We are not here today to glorify this battle; it was horror and carnage on an unimaginable scale. I think the account of one survivor, as related in James Hornefisher’s book, captured it in a way, saying, “we didn’t have a problem with sharks that night; even they were dead.”  We don’t glorify this battle, because the fact that Houston and Perth were put in a no-win situation was the cumulative effect of years of bad decisions by higher political and military leaders on all sides – Allied and Japanese. Their situation was the result of what the wartime U.S. Navy Chief of Naval Operations, Fleet Admiral Ernest J. King, described as “a magnificent display of incredibly bad strategy.” None of it was the fault of the crew; but they paid the price. I won’t speak for Australia, but the crew of the Houston paid with their lives because this nation was not ready for war. They sacrificed their lives to buy the time needed for our nation to belatedly get ready for war.

There is no question that the war in the Pacific was a brutal fight to the death against an existential threat. But one of the most incredible, near-miraculous things that came out of that horrible war was how Japan could go from committing heinous war crimes to a peaceful, democratic nation that has proven time and again to be a great friend and ally to the United States; it is nothing less than astonishing. It leads me to two observations. One, never again must Japan and the United States face each other on opposite sides of a field of battle. And, two, this near miracle was possible because we the United States remained true to our values. We did not torture, even while being tortured. We showed our humanity and magnanimity even to a vanquished foe. The men of the Houston sacrificed their lives for these core American values.
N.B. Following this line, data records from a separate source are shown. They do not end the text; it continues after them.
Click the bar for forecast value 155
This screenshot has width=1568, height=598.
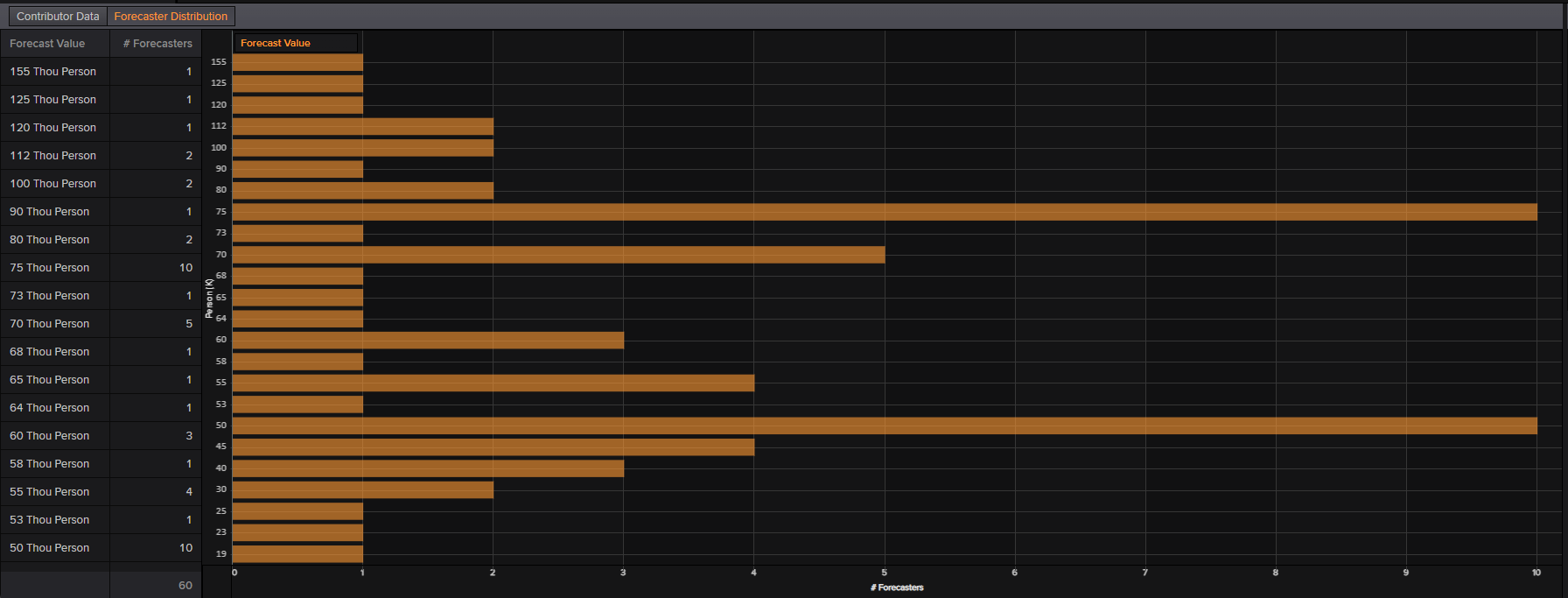(x=298, y=62)
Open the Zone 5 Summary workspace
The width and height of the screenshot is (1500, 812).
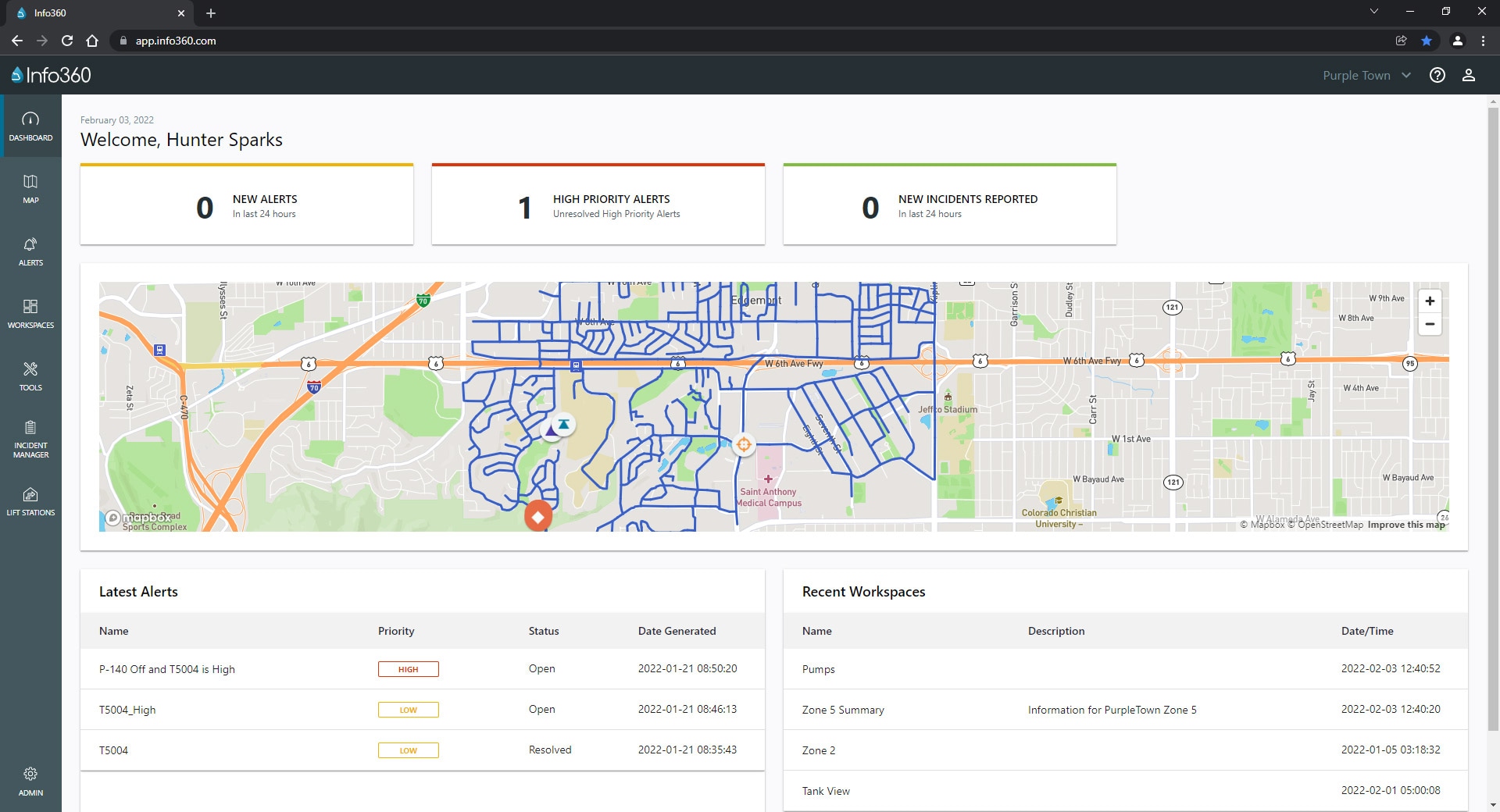(x=843, y=710)
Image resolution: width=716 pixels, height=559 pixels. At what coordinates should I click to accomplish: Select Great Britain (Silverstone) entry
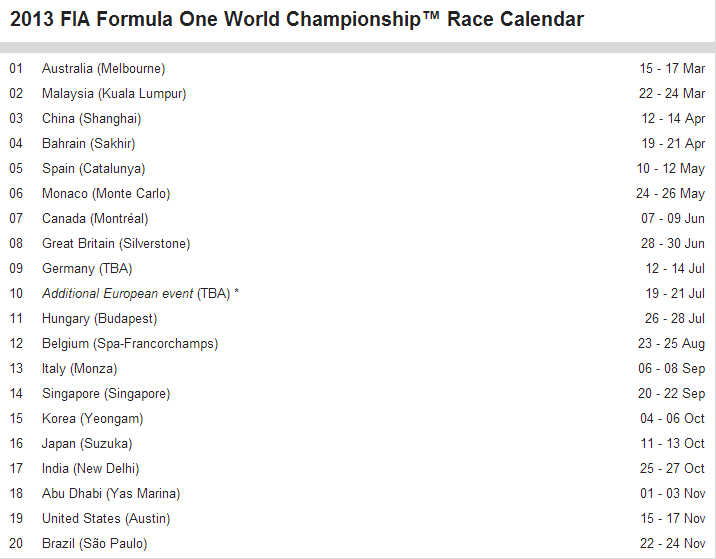(116, 244)
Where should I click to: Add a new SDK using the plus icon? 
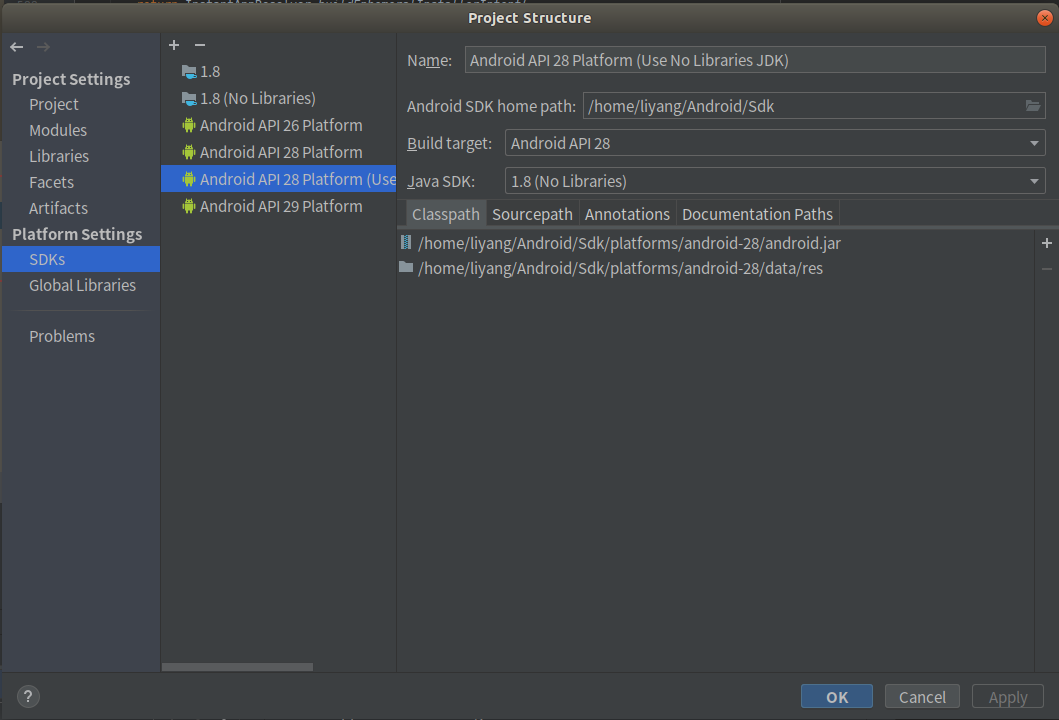point(174,45)
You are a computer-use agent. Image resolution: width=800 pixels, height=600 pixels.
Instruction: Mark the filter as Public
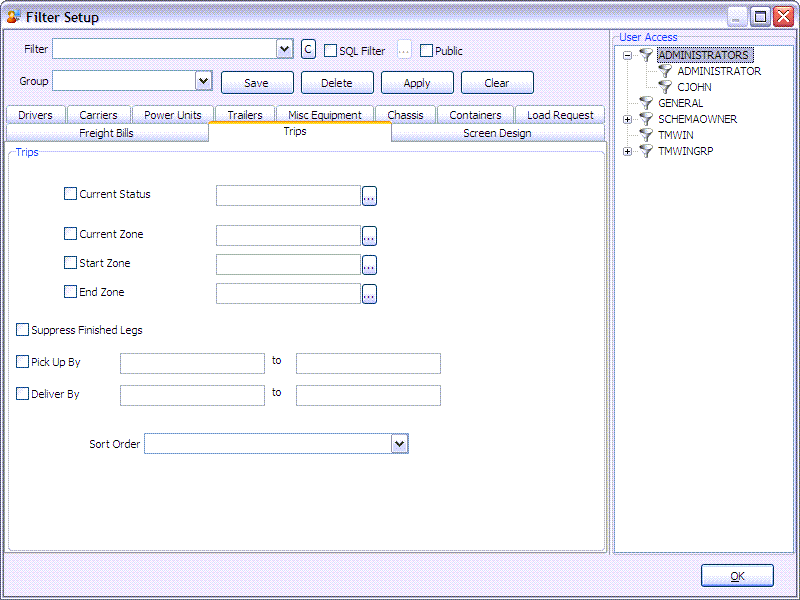pos(426,50)
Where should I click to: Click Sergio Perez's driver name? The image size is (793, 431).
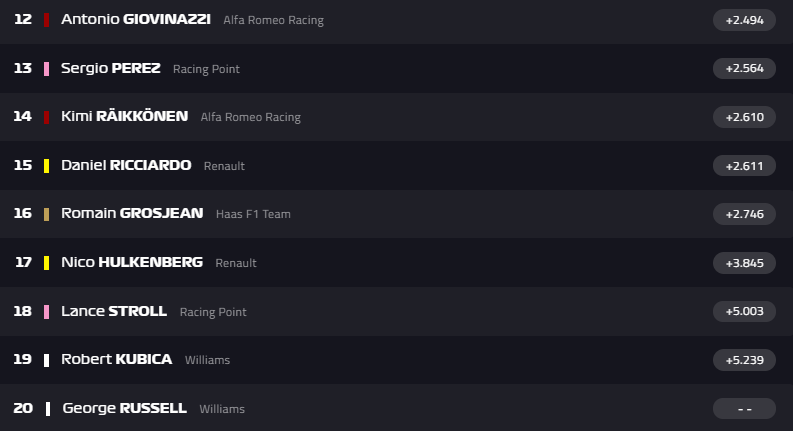click(x=110, y=68)
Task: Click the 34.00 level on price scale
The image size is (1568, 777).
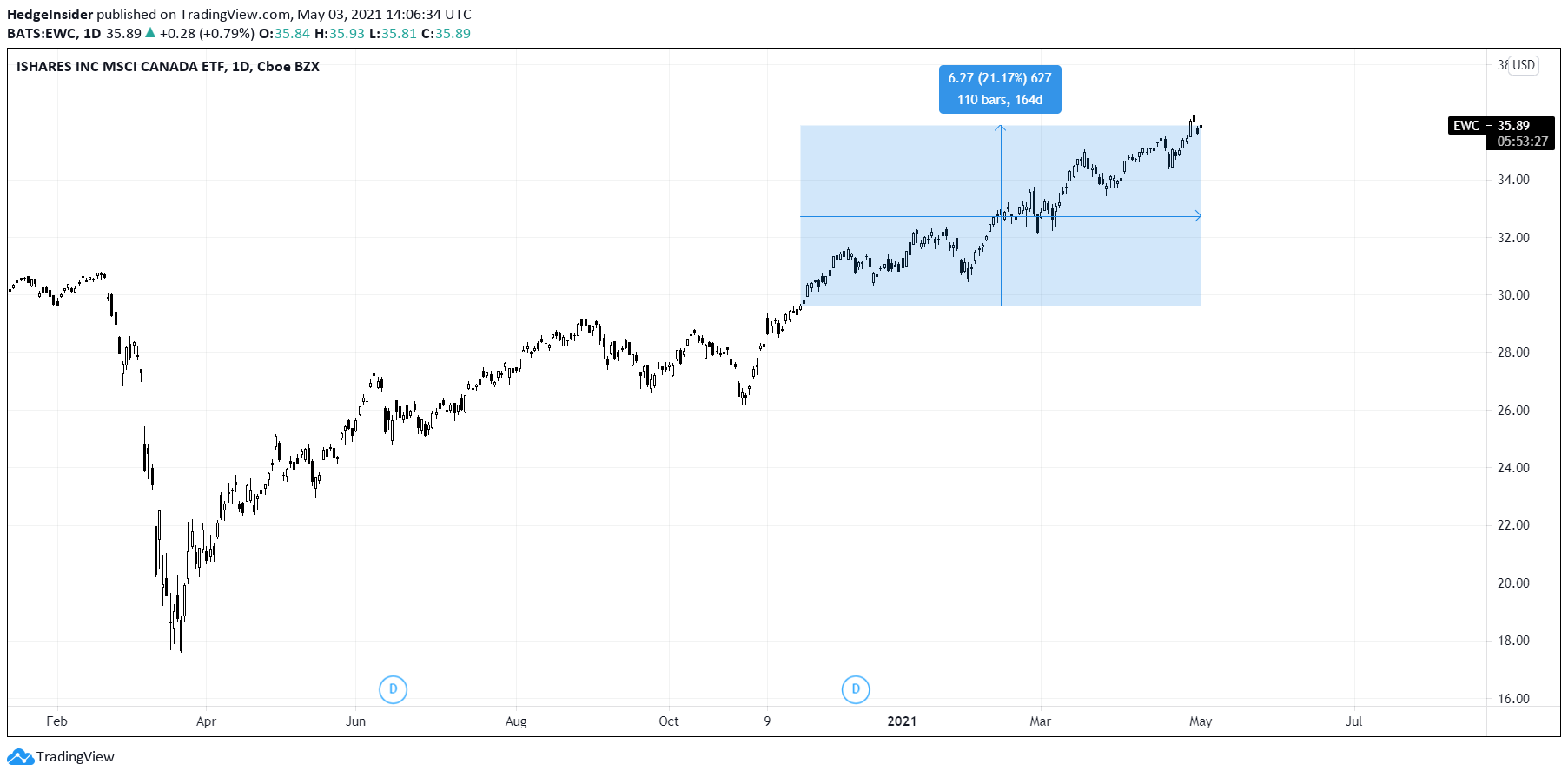Action: coord(1513,180)
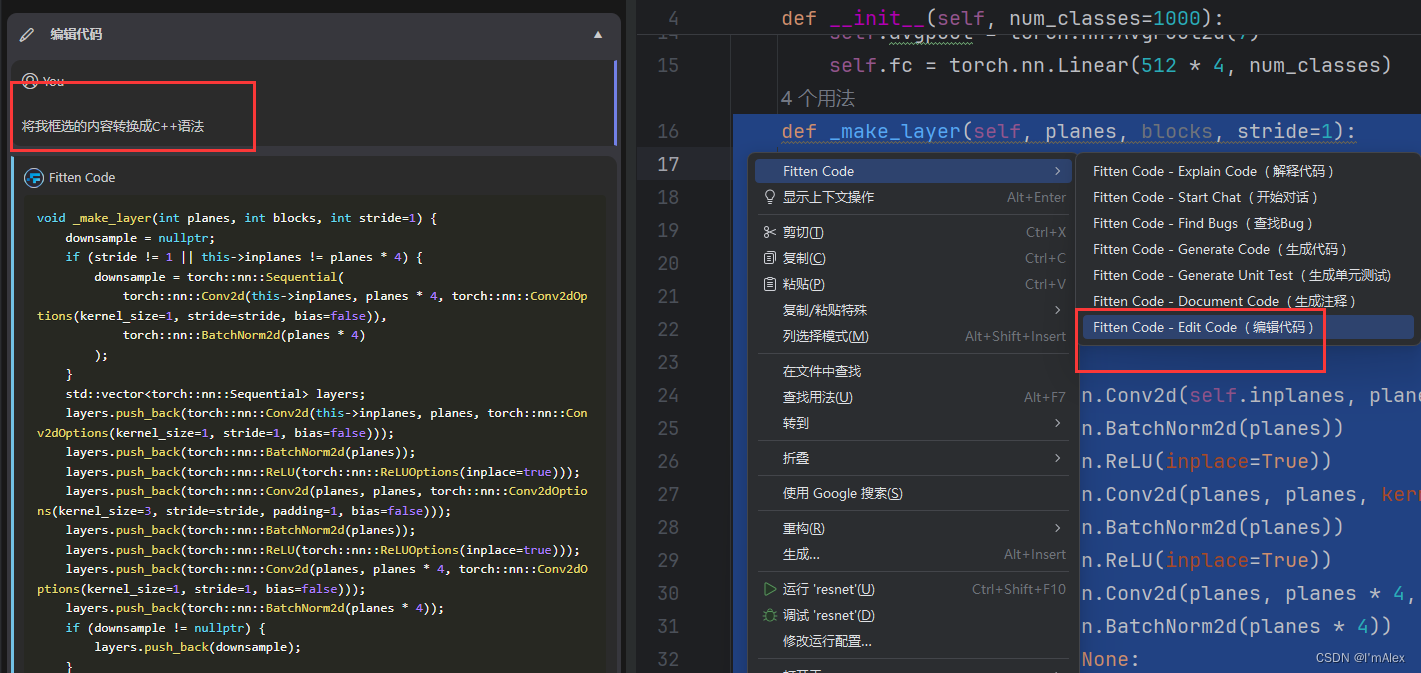Expand the 重构 refactor submenu
Viewport: 1421px width, 673px height.
point(1057,528)
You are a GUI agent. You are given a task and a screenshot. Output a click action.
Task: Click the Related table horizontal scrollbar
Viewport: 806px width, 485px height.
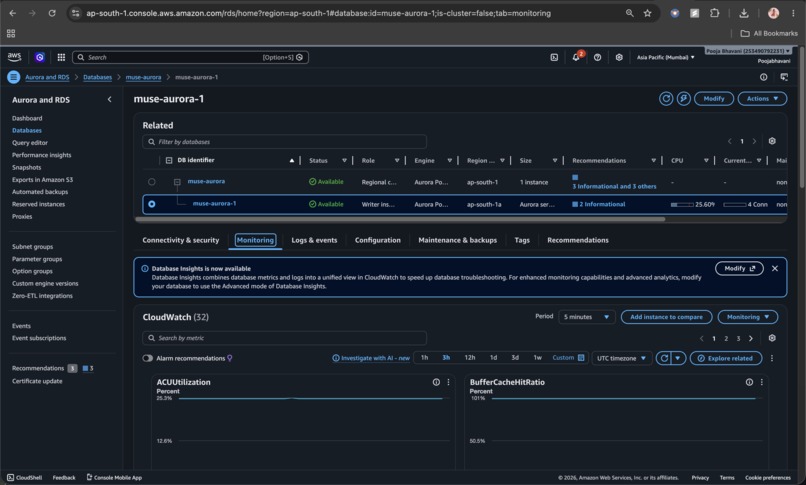pyautogui.click(x=400, y=219)
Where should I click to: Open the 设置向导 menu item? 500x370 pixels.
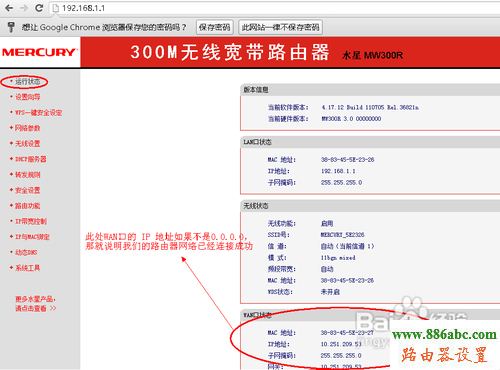tap(28, 97)
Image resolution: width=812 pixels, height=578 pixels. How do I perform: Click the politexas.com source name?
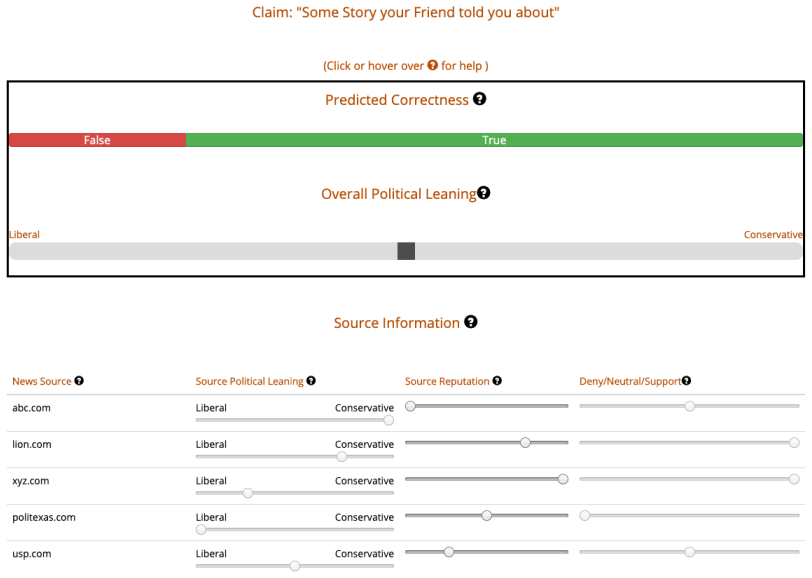pyautogui.click(x=44, y=517)
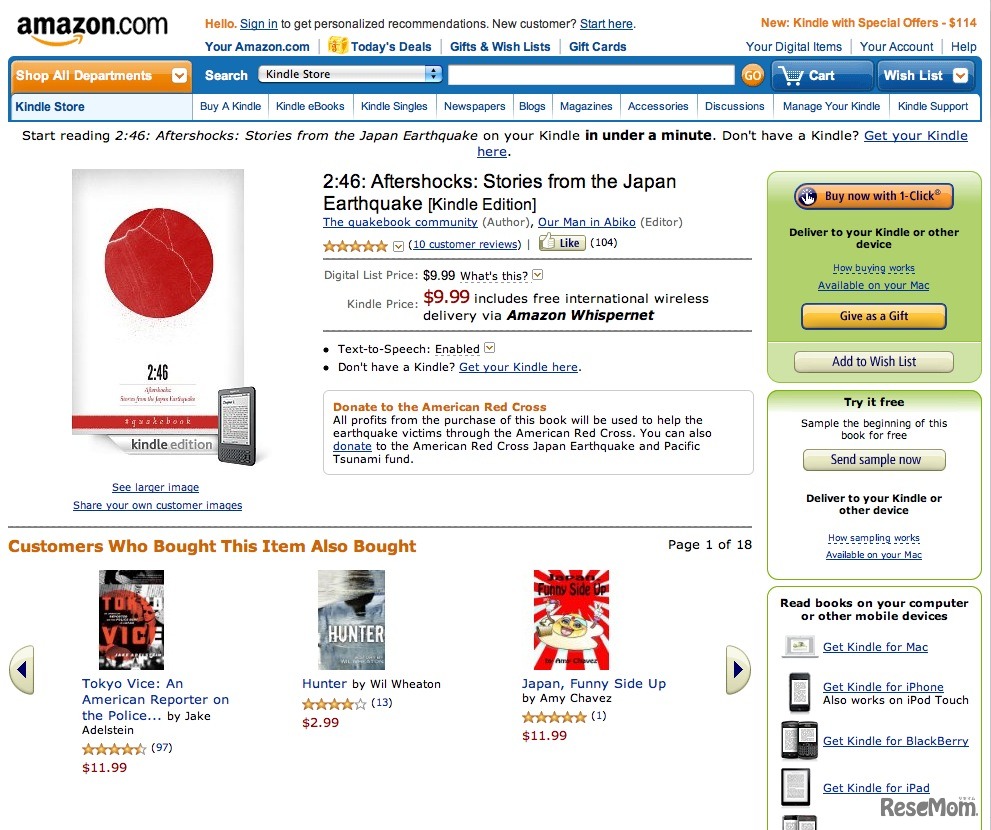Viewport: 991px width, 830px height.
Task: Click the Facebook Like thumbs-up button
Action: click(x=561, y=243)
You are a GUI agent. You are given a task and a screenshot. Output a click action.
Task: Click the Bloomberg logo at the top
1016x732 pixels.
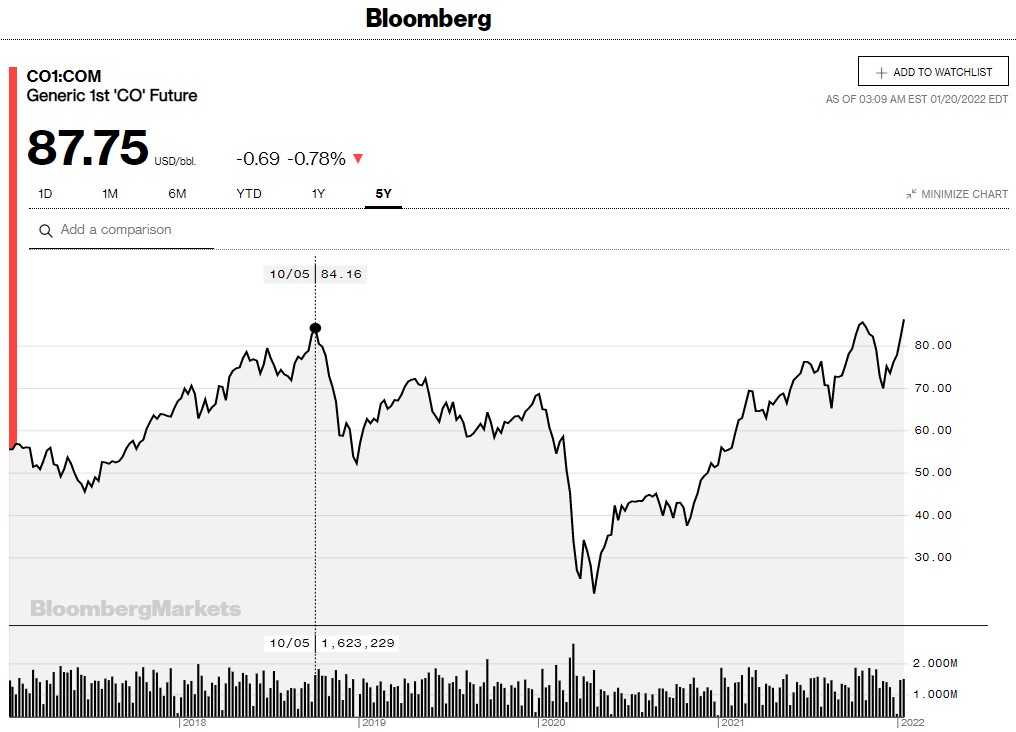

So we are not here to glorify, but we are certainly here to honor, and most importantly, remember, what these men suffered for–those who perished, those who survived, and those who endured what we now know as post-traumatic stress. During the war, no one but the survivors in Japanese prison camps knew what happened in the Battle of the Sunda Strait. All the rest of the nation knew was that Houston did not come back from the Java Sea, nor was it known if there were any survivors. Later, Houston was awarded the Presidential Unit Citation, the highest award that can be given to a ship. Chaplain Rentz was posthumously awarded a Navy Cross, the Navy’s second highest award for valor. During the war, Captain Rooks was awarded the Medal of Honor while in missing-in-action status, for his actions in command of USS Houston during the earlier Battles of the Flores Sea and Java Sea–at that time no one knew what had happened in Sunda Strait.

Anytime the captain of a U.S. Navy ship is awarded a medal, he, or she, will invariably say that it is the crew of the ship that deserves the medal, not the captain. This is not just a trite phrase, because it is most certainly true. The captain makes the decision but it is the crew that makes it happen. Therefore, the crew of the USS Houston–and HMAS Perth who fought just as valiantly–are more than deserving of the recognition and respect given to those who have given the last full measure of devotion, above and beyond the call of duty. The least we can do as a nation is to remember them. Thank all of you who took time to be here today.